Could you restate the whole listing word for word?

======== GIVEN RECORDS

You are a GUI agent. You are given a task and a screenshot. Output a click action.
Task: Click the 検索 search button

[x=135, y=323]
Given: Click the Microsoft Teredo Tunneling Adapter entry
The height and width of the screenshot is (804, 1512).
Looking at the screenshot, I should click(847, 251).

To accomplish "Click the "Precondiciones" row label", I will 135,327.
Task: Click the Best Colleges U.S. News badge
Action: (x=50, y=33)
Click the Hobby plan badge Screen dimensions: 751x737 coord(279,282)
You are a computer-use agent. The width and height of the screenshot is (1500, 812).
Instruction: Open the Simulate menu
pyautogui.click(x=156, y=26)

================

#### RESULT
You are a GUI agent. You are given a task and a screenshot. Output a click action.
Task: Click the 検索 search button

[x=135, y=323]
Given: Click the Microsoft Teredo Tunneling Adapter entry
The height and width of the screenshot is (804, 1512).
Looking at the screenshot, I should click(847, 251).

To accomplish "Click the "Precondiciones" row label", I will 135,327.
Task: Click the Best Colleges U.S. News badge
Action: (x=50, y=33)
Click the Hobby plan badge Screen dimensions: 751x737 coord(279,282)
You are a computer-use agent. The width and height of the screenshot is (1500, 812).
Instruction: Open the Simulate menu
pyautogui.click(x=156, y=26)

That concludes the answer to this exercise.